Water games with a waterfall effect

With the help of ball electricity , also known as the waterfall effect, there should be an ionization of the surrounding air and thus a vitalizing effect on people in the immediate vicinity. Indoor fountains in the form of a tier or water walls that symbolize a waterfall are just a few examples.

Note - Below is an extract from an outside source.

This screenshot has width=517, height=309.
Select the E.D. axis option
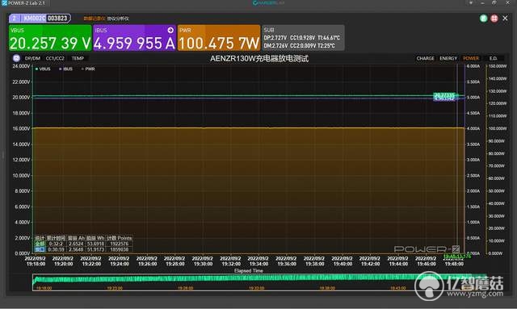[x=494, y=58]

Large-scale water features, for example in inner cities, usually have several goals:

  • Artistic design of an area using building materials of any kind
  • Use of watercourses, overflow pools, in the sense of Kneipp
  • Moving technical structures for human interaction (children), for example: water wheels , water spindles , etc. on the water surface

In esotericism, the waterfall effect is seen as a way to erase the “memory” of water. The “memory” should be based on the clustering of water molecules through hydrogen bonds. However, this clustering is only short-lived and therefore does not allow the water to store information for a longer period of time. The claim of a water memory is scientifically not tenable and thus also the deletion of the same by the waterfall effect.

See also

literature

  • Albert Baur: water games for gods, princes and people. Oldenbourg Verlag, Munich 1992, ISBN 3-486-26284-X .
  • Jean-Michel Othoniel : Les belles danses. Versailles, in the water theater grove redesigned by Louis Benech . Éditions Dilecta, Paris 2015, ISBN 979-10-90490-81-9 .
  • Ronald Clark: Against gravity. The water art in Herrenhausen as a technical masterpiece of the 18th and 19th centuries. In: Palaces and their gardens. Herrenhausen Summer Academy, Hanover 2013, pp. 79–91.
  • Heike J. Zech: Cascades in German garden art of the 18th century. From architectural fountains to nature-imitating waterfalls. LIT-Verlag, Zurich 2010, ISBN 978-3-643-90045-6 . (also dissertation . University of Bamberg, 2008)

Individual evidence

  1. Bergpark Kassel
  2. ^ History and architecture of the Font Màgica in Barcelona
  3. ^ H. Bergmann: Wondrous Water - From Emoto to Grander. From: skeptics. Journal of the Society for the Scientific Investigation of Parasciences, Edition 03/2011, pp. 117–126.